First, look at what your presentation needs to convey to its audience. What is the message you want to deliver, and what information needs to accompany it? Think carefully about which words you should use. Make sure your writing is correct, clear and crisp, and that your writing is in chronological order. Your presentation needs to have a first slide, which should attract attention, and feature the title of your presentation. This slide may be on the screen for some time while you are preparing, so make it interesting and relevant.
The next slide should be a summary of the rest of the presentation. Use bullet points or numbers, and stick to the same font throughout. Now it's time for the main presentation. This should be as many slides as you need, but make sure you use each one to its full effect. Too many will make your presentation appear to be dragging on. This is the time to state and back up your main points, and use any images, diagrams or quotations you need. Make sure your argument is as structured, supported and coherent as you would write in an essay.

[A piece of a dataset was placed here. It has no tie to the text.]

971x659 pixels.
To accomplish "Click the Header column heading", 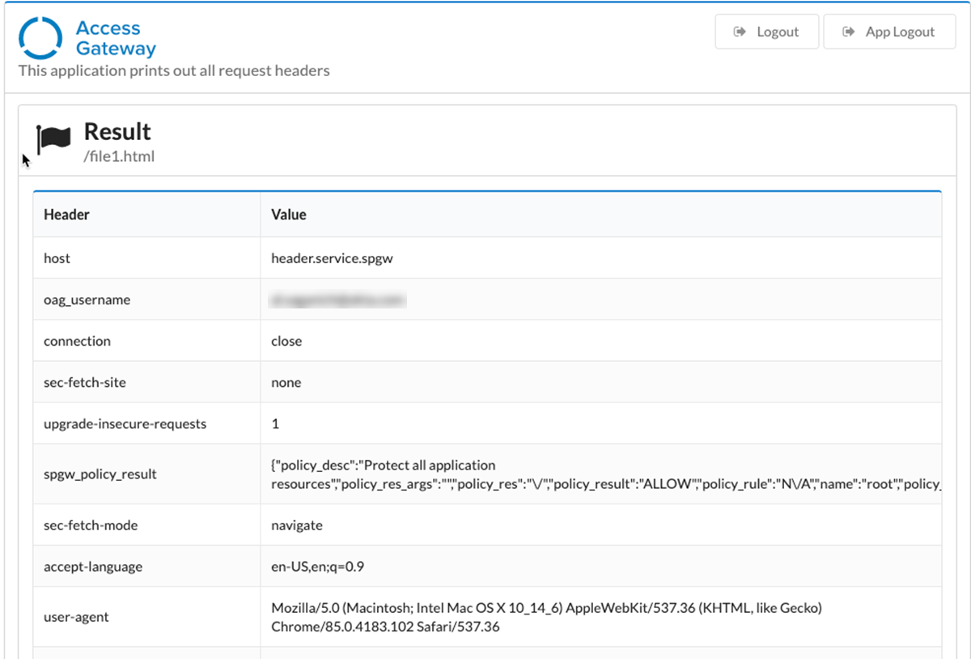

Next, produce a conclusion. This needs to reference the main findings and results to your main points, and sum everything up. Try to keep it simple, and back yourself up. This is usually followed by a feedback slide, or a questions and answers session. Make sure you know your presentation thoroughly if you allow other students to ask questions, as they may ask something you hadn't thought of.
Next, make sure your presentation is stylish. Check that you have put a warm welcome to everyone who has spent their time to listen to you, and that the main title is viewable for the longest. As you present, start at a consistent pace. Do not hurry at any point, and take note that the recipients are able to make the most of your message. You can judge this by looking at them. Keep your eye contact with them, but do not focus on one person.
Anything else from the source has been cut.